Passage provided: Begin

Initially, the review in the publicity doesn't give away much, but I was intrigued by the title and so we gathered in the wonderful space that is the Little Andromeda Theatre to be enfolded in the warm, comforting (metaphorical) embrace of MC and Concept Curator, Ray Shipley.
The storytellers were Eamonn Marra, Laura Borrowdale, Tusiata Avia and Pip Adam, but Tusiata Avia was unable to attend so she sent a substitute, Ana Mulipola, to read her story. If this was test rugby, she would be an "impact player" off the bench. This fine ensemble of Aotearoa storytellers was joined and, indeed, enhanced by Toby Morris who illustrated the proceedings in real time. Toby is well know for his work in The Spinoff.
Ray pointed out that bedtime stories can be gruesome and not at all like the sanitised versions with which Disney has flooded the 20th Century. They have read two recently, one in which a bear murdered a bunny for an ordinary red hat that he could have purchased at K-Mart, the other in which a family of insomniacs were forced to live their lives at night and so were cut off from all sense of community. Ray made the observation that it wasn't so much the content of the stories that were designed to soothe at bedtime, but the act of reading the story aloud, a shared and communal activity that gave comfort to the anxious child or adult.

Passage provided: End
Stored data: Begin

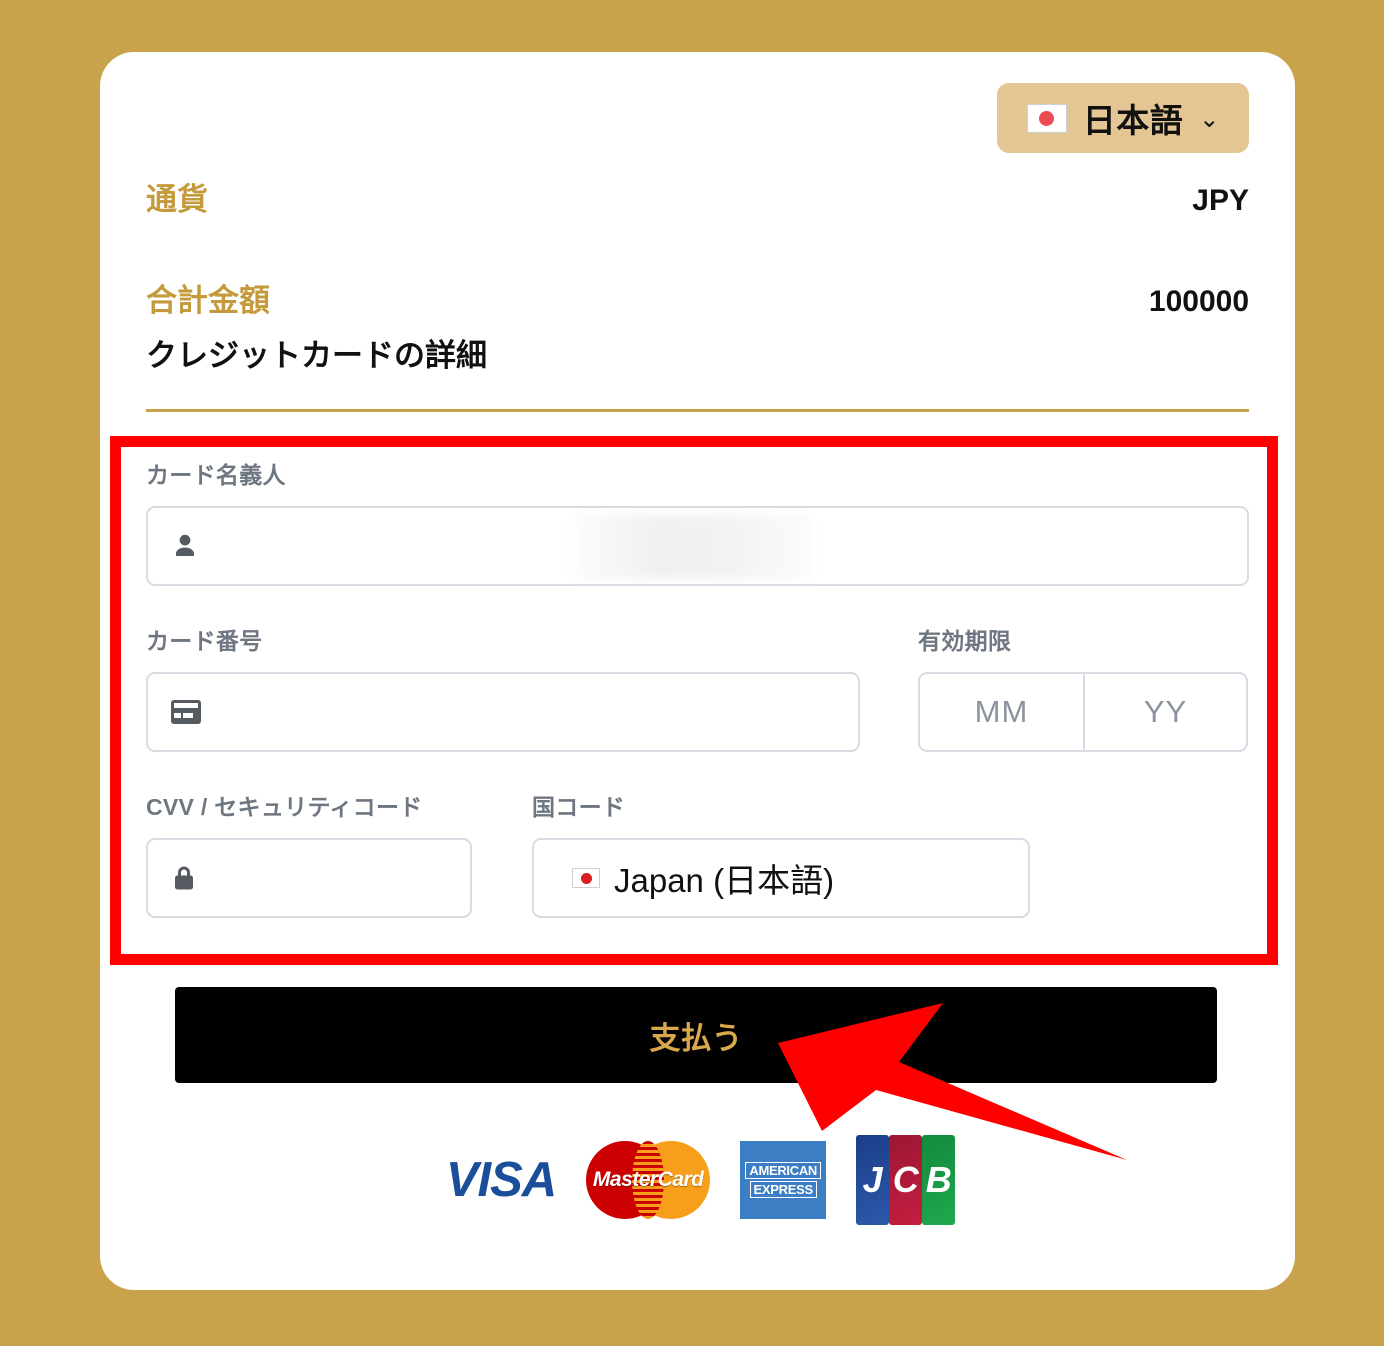 The image size is (1384, 1346). What do you see at coordinates (698, 410) in the screenshot?
I see `section-divider` at bounding box center [698, 410].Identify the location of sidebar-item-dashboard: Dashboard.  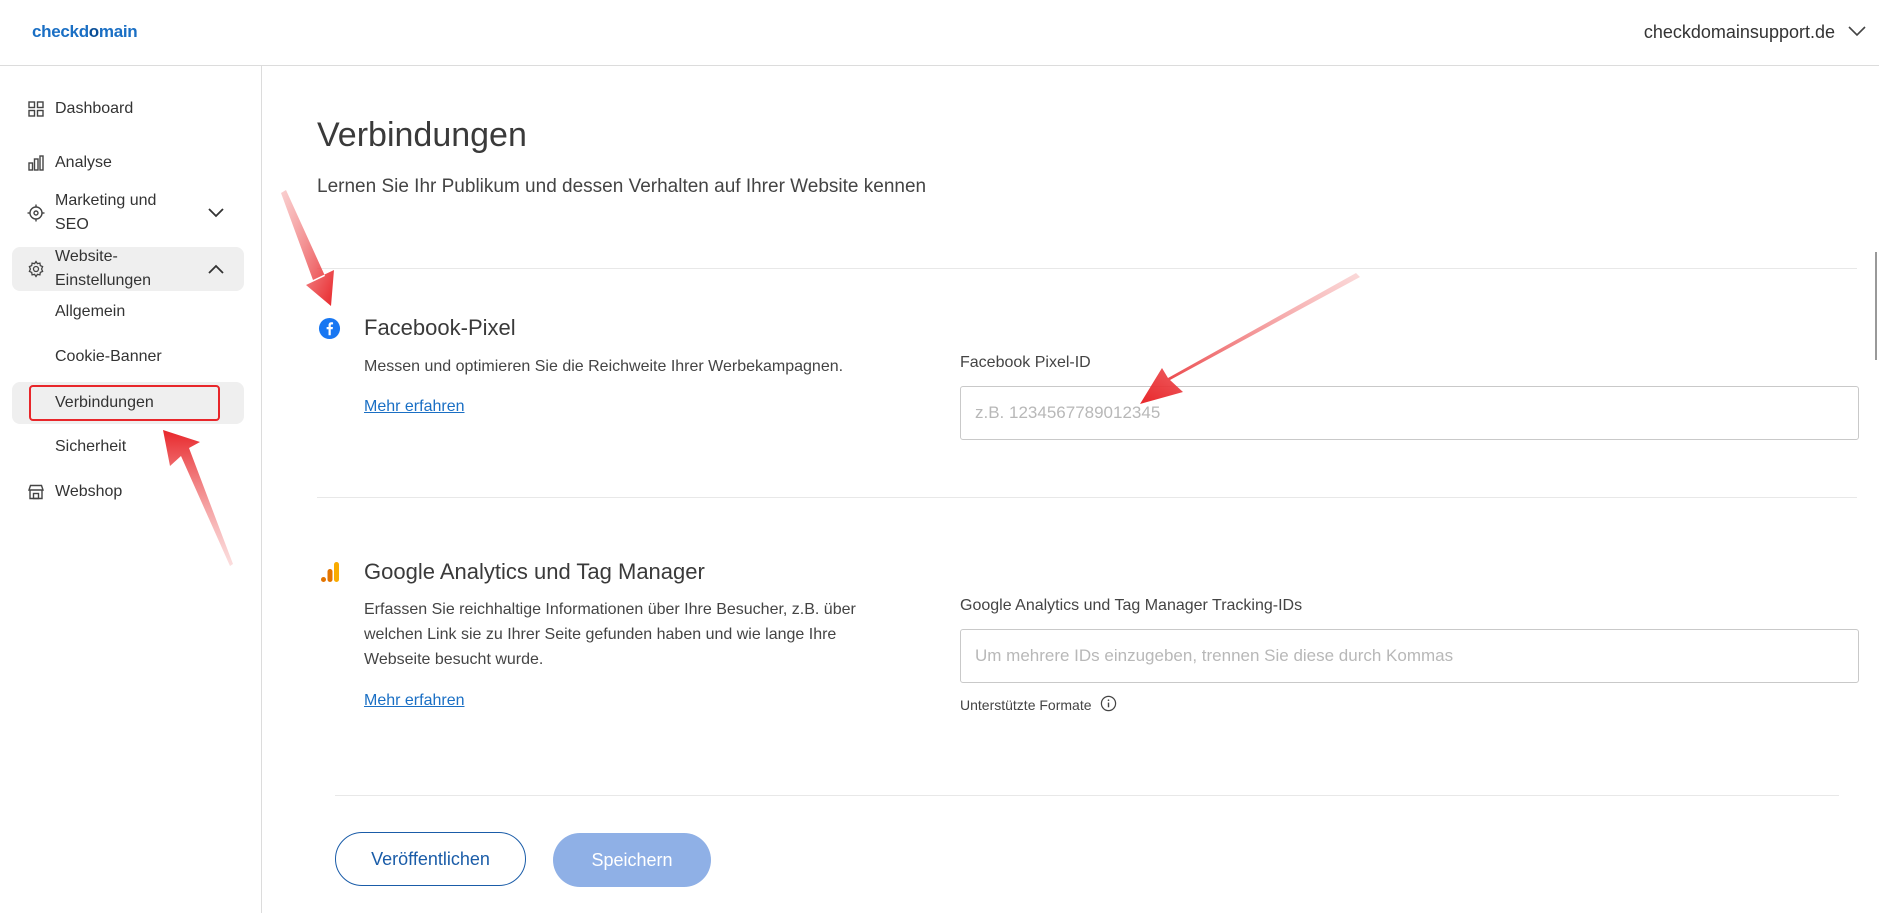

Stored data: End

- [Tasks and exercises]
A) Translate this sentence from the storytelling review into Spanish: "Ray pointed out that bedtime stories can be gruesome and not at all like the sanitised versions with which Disney has flooded the 20th Century."
B) Extend the storytelling review by writing what follows its last sentence.
The data is not needed for what comes next.

- [Answers by item number]
A) Ray señaló que los cuentos para dormir pueden ser espeluznantes y nada parecidos a las versiones edulcoradas con las que Disney ha inundado el siglo XX.

B)
Eamonn Marra warmed us up with a very funny story about a character called Doug Theodore. Eamonn's anxiety were reviews and his ultimate anxiety was being reviewed for something he was unaware he was being reviewed for. Doug Theodore lived alone, had a new nose-hair trimmer and, in his youth, had played in a band called Butts for Hands. Doug finds one day that a newspaper, "a dying format", has reviewed his personality on Page Fourteen. Initially, the newspaper reviews Doug's somewhat anally-retentive personality negatively, but the conclusion of the story comes when Doug's colleague turns to Page Fifteen and finds the review pointing out Doug's good points.
Between stories, Ray encouraged the audience to do a big inhale and a big exhale.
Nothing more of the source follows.